§ STORED RECORDS
.....

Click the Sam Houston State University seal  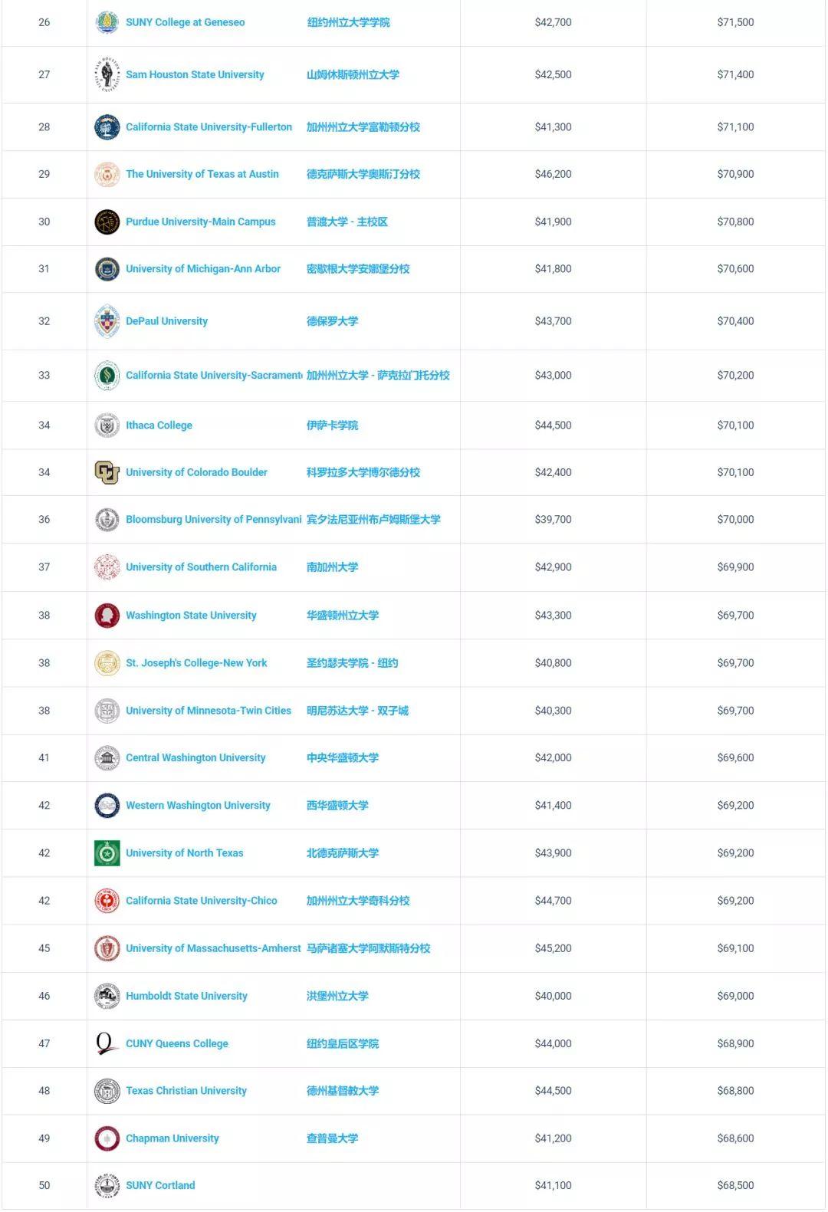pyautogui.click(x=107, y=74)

.....

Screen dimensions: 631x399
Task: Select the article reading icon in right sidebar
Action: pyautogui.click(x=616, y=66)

.....

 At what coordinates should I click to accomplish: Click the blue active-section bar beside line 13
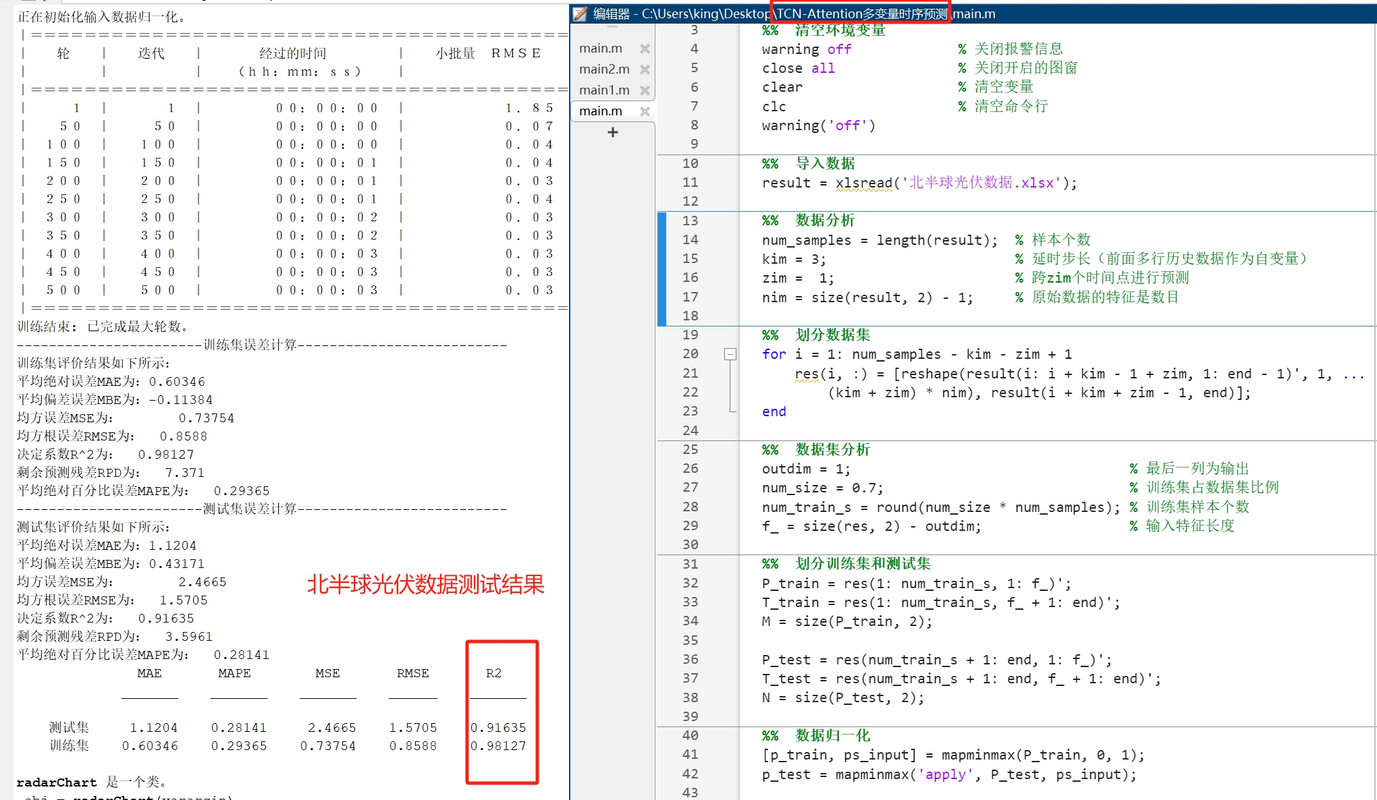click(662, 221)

.....

§ EXERCISE INSTRUCTIONS
Copy the listing from the line that has "At what coordinates" through the line that has "click(662, 221)", replacing "blue" with "green" and keeping everything else the same. Leave the pictures out.

§ EXERCISE SOLUTION
 At what coordinates should I click to accomplish: Click the green active-section bar beside line 13
click(662, 221)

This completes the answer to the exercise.